Hari Keanekaragaman Hayati Internasional
Begini Strategi Pelestarian Habitat Babirusa di Gorontalo
Sayangnya, menurut dia, babirusa yang mendiami sejumlah kawasan hutan di Gorontalo itu, statusnya masuk kategori rentan punah di alam liar.
TRIBUNGORONTALO.COM, Gorontalo – Aliansi Jurnalis Independen (AJI) Gorontalo, Perkumpulan Biodiversitas Gorontalo (BIOTA), dan The Society of Indonesian Environmental Journalist (SIEJ) Simpul Gorontalo menggelar talkshow (gelar wicara) terkait upaya pelestarian satwa prioritas babirusa (Babyrousa) dan habitatnya di Gorontalo, Minggu.

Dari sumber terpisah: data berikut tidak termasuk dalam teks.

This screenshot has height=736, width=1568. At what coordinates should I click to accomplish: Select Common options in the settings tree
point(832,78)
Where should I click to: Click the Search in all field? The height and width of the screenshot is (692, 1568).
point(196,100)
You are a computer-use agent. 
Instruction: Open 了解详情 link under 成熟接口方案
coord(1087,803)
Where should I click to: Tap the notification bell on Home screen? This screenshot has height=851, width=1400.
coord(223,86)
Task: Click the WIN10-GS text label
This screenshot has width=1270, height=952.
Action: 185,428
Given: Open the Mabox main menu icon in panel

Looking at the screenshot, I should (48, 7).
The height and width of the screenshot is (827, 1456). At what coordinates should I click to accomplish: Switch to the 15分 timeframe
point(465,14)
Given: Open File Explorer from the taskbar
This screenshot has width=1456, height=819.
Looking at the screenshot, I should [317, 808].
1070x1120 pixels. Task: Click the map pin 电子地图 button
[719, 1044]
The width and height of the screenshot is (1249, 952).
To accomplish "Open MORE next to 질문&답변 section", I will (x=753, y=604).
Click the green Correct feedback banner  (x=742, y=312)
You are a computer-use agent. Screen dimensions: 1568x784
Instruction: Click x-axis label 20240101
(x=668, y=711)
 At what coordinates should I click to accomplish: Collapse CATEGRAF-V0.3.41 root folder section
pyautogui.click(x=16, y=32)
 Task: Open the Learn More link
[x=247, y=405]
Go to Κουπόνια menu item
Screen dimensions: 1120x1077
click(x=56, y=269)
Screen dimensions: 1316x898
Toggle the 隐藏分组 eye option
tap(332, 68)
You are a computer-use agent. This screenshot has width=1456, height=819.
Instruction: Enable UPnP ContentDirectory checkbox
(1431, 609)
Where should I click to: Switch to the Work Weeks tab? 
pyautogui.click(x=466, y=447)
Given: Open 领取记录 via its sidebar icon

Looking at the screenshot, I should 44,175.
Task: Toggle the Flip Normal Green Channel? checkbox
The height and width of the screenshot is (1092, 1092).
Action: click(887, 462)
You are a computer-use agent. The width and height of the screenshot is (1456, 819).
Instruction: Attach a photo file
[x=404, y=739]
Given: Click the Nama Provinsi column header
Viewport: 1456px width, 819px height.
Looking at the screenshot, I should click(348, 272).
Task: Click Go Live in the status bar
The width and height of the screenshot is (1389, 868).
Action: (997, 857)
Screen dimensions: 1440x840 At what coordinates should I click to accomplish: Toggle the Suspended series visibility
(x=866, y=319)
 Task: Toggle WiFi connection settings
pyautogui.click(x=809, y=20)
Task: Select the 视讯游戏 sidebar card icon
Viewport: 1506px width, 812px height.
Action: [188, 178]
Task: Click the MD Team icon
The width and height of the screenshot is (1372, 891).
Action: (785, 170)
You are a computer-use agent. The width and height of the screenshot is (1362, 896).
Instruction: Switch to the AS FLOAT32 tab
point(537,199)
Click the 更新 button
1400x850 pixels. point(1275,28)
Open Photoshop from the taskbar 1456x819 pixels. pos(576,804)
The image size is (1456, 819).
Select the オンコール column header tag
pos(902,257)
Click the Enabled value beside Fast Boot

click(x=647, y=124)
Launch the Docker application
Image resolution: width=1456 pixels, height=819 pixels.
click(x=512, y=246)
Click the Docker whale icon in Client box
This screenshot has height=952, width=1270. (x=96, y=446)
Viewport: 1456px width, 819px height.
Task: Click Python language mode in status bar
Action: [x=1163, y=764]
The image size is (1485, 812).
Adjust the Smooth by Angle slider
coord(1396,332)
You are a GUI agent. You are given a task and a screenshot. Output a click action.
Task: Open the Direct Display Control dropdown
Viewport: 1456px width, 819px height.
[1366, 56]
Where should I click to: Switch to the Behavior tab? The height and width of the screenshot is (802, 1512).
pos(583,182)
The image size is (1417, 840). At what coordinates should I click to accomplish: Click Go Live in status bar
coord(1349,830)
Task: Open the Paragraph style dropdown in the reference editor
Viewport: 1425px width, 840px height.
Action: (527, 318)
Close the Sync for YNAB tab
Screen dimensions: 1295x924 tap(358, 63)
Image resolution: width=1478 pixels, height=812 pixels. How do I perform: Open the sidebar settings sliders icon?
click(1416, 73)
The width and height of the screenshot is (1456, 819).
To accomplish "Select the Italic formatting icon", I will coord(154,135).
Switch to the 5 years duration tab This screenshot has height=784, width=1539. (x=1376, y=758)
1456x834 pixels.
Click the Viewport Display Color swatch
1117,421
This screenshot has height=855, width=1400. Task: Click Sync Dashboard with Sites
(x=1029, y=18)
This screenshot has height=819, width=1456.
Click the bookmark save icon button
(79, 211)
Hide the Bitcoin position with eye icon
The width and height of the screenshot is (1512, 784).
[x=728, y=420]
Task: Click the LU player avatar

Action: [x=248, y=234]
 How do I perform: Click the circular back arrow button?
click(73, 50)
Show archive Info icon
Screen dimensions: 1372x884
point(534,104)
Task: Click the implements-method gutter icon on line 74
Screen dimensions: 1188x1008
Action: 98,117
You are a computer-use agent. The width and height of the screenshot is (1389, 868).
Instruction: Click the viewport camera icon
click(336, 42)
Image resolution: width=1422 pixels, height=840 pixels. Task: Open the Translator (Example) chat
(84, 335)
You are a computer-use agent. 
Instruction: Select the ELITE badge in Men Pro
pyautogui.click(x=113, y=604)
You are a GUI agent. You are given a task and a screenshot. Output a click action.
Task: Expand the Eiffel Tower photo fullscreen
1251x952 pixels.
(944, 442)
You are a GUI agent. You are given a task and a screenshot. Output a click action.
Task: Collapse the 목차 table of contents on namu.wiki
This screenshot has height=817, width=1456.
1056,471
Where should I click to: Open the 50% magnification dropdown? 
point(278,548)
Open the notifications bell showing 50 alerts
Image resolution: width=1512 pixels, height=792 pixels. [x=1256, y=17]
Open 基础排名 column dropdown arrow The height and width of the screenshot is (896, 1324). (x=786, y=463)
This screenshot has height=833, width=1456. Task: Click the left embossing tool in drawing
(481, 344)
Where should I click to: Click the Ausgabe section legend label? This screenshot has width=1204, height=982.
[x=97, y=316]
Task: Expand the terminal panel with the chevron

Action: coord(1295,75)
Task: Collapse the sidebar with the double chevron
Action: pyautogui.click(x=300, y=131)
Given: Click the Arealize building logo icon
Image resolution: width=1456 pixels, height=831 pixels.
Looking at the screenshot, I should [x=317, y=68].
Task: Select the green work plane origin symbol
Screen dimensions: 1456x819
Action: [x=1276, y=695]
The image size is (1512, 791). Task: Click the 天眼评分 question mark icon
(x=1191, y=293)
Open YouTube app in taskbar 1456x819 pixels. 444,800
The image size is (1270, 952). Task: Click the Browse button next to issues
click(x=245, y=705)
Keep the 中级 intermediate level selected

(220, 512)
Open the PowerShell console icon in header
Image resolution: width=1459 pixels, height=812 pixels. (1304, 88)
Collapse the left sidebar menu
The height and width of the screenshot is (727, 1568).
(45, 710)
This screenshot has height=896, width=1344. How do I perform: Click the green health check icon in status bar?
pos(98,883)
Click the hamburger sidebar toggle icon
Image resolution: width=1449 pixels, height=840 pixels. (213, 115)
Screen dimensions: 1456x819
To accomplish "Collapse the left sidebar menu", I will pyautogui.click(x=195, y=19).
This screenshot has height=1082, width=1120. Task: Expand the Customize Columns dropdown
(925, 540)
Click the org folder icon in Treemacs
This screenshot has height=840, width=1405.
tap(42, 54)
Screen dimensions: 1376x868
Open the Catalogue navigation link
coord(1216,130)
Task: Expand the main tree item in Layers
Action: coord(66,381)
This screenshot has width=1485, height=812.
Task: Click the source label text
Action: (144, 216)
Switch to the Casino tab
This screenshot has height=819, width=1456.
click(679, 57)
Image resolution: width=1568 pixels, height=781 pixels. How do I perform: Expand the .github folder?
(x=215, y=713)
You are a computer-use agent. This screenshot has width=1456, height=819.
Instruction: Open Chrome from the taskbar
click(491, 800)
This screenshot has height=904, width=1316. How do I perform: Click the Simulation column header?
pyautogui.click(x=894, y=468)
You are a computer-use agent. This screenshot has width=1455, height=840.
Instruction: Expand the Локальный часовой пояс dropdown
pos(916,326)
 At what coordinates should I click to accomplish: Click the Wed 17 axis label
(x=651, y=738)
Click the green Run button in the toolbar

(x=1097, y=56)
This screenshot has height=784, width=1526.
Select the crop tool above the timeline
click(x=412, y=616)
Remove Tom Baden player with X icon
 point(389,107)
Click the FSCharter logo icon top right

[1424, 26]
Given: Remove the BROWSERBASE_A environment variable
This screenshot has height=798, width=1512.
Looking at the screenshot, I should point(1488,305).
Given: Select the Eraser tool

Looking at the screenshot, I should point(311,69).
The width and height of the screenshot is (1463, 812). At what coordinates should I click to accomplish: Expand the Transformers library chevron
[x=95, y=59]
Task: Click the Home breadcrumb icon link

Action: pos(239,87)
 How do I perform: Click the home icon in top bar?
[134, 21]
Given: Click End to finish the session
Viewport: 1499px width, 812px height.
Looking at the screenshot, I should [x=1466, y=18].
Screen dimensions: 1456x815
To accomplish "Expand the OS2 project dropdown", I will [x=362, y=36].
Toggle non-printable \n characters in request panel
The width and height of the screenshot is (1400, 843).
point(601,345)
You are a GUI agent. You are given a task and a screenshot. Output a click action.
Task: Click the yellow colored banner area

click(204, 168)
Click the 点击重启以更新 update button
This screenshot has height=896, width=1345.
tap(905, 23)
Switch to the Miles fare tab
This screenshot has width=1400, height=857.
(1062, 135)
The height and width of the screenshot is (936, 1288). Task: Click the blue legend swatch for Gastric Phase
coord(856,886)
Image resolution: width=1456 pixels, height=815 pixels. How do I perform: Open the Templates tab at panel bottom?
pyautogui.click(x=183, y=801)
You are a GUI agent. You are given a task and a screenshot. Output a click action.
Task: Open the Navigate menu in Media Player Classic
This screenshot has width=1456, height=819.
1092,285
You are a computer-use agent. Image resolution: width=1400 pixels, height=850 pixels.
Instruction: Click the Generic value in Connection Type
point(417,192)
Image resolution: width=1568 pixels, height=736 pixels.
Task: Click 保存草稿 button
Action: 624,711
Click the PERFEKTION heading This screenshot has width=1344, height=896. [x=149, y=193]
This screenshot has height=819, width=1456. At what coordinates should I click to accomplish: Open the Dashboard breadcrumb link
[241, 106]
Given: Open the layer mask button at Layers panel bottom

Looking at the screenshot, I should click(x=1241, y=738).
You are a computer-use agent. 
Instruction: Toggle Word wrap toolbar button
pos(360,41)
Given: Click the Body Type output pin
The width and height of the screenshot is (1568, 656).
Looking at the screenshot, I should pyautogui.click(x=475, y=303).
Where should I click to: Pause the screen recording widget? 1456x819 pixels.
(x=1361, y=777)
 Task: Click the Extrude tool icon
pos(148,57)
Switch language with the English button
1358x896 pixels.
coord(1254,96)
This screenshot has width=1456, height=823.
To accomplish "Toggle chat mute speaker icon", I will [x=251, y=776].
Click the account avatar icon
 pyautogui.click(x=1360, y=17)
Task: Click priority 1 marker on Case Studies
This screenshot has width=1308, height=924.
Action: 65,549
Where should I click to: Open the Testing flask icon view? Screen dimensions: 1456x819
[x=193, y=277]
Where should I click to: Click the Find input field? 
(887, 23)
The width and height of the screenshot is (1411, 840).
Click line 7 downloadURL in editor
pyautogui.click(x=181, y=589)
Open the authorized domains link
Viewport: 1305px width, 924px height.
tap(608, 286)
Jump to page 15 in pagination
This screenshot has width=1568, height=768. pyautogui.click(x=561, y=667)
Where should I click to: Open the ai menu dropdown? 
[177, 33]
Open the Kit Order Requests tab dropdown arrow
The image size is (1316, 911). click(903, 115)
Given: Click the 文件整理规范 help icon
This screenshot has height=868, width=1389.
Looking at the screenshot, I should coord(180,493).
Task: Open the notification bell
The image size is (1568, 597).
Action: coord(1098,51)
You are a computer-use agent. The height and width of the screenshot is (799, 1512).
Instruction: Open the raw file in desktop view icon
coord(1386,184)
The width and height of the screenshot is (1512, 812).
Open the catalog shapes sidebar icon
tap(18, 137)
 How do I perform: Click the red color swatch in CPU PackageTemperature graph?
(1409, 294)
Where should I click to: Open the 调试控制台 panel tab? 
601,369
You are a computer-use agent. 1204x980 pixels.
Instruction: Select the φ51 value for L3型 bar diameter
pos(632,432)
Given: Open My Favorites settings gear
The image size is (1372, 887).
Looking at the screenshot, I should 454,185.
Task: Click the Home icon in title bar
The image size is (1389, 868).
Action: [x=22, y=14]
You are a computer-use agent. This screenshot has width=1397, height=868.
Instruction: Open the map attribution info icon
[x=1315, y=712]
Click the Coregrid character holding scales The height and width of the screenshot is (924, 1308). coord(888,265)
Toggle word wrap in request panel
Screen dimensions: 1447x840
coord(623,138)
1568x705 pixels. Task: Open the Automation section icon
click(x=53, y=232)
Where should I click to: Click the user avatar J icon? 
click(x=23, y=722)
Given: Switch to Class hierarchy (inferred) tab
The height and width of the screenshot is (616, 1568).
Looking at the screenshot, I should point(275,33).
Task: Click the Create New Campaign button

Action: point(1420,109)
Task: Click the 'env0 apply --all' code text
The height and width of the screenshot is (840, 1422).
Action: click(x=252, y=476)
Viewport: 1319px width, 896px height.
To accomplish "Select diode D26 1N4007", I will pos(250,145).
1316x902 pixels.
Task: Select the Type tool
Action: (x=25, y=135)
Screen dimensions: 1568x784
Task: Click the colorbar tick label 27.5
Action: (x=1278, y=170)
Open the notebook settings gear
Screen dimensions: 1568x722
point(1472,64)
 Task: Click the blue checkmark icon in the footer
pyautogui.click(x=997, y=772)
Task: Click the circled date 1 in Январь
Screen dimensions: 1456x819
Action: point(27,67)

Talkshow yang digelar secara daring pada momen Hari Keanekaragaman Hayati Internasional itu menghadirkan tiga pembicara, yakni Bupati Gorontalo Nelson Pomalingo, Biodiversity Specialist Hanom Bashari, dan Kepala SPTN 1 Taman Nasional Bogani Nani Wartabone (TNBNW) Bagus Tri Nugroho.
“Gorontalo yang berada di kawasan Wallacea memiliki kekayaan flora dan fauna, salah satunya adalah babirusa. Satwa ini dapat dijumpai di hutan-hutan Gorontalo seperti Hutan Nantu, TNBNW, hingga hutan di bagian Barat Gorontalo seperti di Kabupaten Pohuwato,” ungkap Koordinator SIEJ Gorontalo dan BIOTA, Debby Mano.
Sayangnya, menurut dia, babirusa yang mendiami sejumlah kawasan hutan di Gorontalo itu, statusnya masuk kategori rentan punah di alam liar.
“Karena itu untuk mengetahui bagaimana sebetulnya ancaman terhadap habitat babirusa di Gorontalo dan membagikan informasi mengenai temuan-temuan terbaru tentang spesies ini, kami merasa perlu untuk menggelar talkshow,” kata Debby yang juga jurnalis LKBN Antara tersebut.
Hanom Bashari secara rinci menjelaskan,ada tiga jenis babirusa di alam yakni Sulawesi Babirusa (Babyrousa celebensis), Togean Babirusa (Babyrousa togeanensis), dan Hairy Babirusa (Babyrousa babyrussa) atau juga dikenal sebagai babirusa berbulu lebat.
“Mereka (babirusa Sulawesi) biasanya hidup berkelompok. Anaknya satu sampai dua. Tidak banyak seperti babi hutan. Bisa hidup sampai 20 tahunan,” jelas Hanom.
Sementara habitat babirusa ini kata Hanom, yakni hampir seluruh hutan primer dataran rendah di Sulawesi. Baik itu lembah, area datar, tepi sungai. Kadangkala juga mendatangi tepi hutan sekunder.
Hewan ini juga memiliki habitat khusus yakni area rawa atau tergenang air, juga sumber mata air bergaram (salt lick).
“Perburuan dan perdagangan masih menjadi ancaman untuk mereka. Kemudian ancaman berikutnya adalah berkurangnya dan hutan-hutan primer di Sulawesi akibat pembalakan dan konversi hutan menjadi lahan budidaya,” ungkap Hanom.
Sementara itu Bagus Tri Nugroho menjelaskan, babirusa adalah satu dari empat satwa prioritas utama yang dilindungi di kawasan TNBNW.
“TNBNW sudah melakukan program-program yang termasuk dalam strategi konservasi babirusa. Diantaranya pengendalian perburuan dan perdagangan ilegal babirusa,” kata Bagus.
Program lainnya misalnya pengelolaan habitat, pembangunan sistem pangkalan data, peningkatan peran lembaga konservasi, komunikasi dan penyadartahuan publik, pengembangan kerja sama dan kemitraan, serta pendanaan yang berkelanjutan.
“Kami setiap tahun melakukan kegiatan monitoring rutin, baik Anoa, Babirusa, maupun Maleo. Pemantauan dilakukan dengan transek, point count, dan pemasangan camera trap. Dan saat ini yang menjadi prioritas adalah pemantauan babirusa menggunakan camera trap,” urainya.
Sejak 2019, pihaknya sudah melacak lokasi yang aman untuk pemantauan babirusa. Site ini membantu pihaknya dalam memprediksi populasi babirusa di TNBNW.